Sometimes in life, it doesn’t really matter whether what you’re doing is right or wrong. What matters is you’re satisfied with it.

So what if indulge in memories and they almost always make me cry? I’m satisfied with my crying, quite. It really does give me a strange sort of satisfaction; happiness in being sad, as they would call it.

Yes, I’m happy being sad. I’m happy being hopelessly hopeful. I’m happy thinking and yearning for something that might never be mine again. But, hold. Isn’t it mine? It is. And I’m its.

So now what? Don’t I have it all? Perhaps I do. Perhaps I don’t. It’s a mixture of both. I have it all virtually. But, ‘technically, we’re in a position’ where having it all VIRTUALLY doesn’t make much difference.

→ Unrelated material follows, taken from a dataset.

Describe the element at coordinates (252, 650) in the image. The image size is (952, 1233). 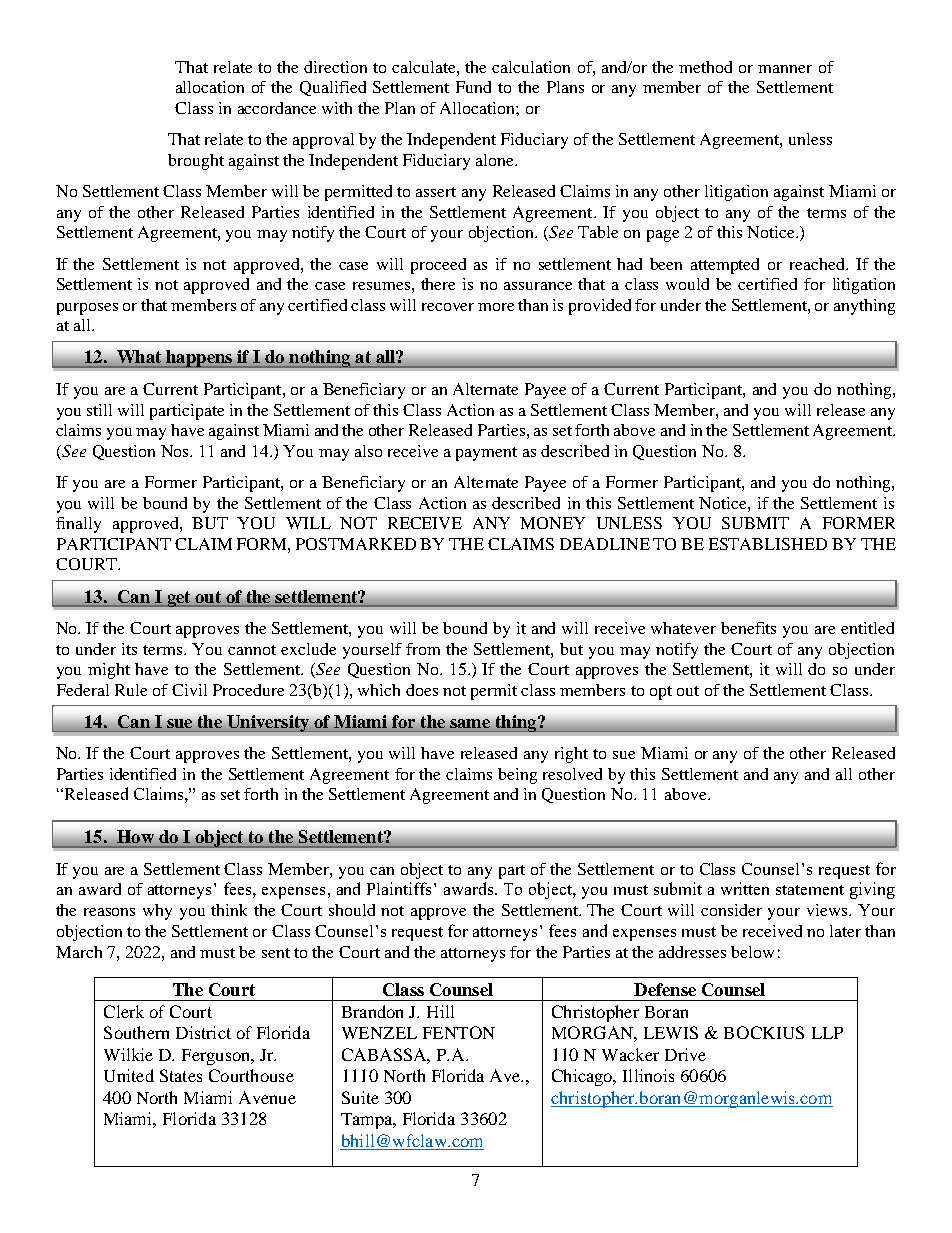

But, I know, somewhere, deep down within the seemingly extinct US, it makes a difference. It makes all the difference. It keeps us holding on. It cheers us on and on… and on.

What if I lose contact with reality? It keeps haunting me. What if I begin living solely in the dream world, in the ‘virtual’ world where I have it all? I know you’ll be highly disturbed by it. And you’ll try to hide it. Just as you try to hide everything else. Just as you try to hide yourself from me; yourself from you; yourself from US. WHY? “I think you know why”, I guess I do. But it wouldn’t hurt if you were selfish once in a while; or would it? “It would.” I guess I know you quite well.

Is this the 3rd/4th/5th…UMPTEENTH address to you? An address that was never received, never heard? But it IS heard. In the virtual world; for me; for US.






I wish you were here. I wish I could see you, even if it was just for a fleeting second, where our eyes would meet and a million unsaid words would be exchanged.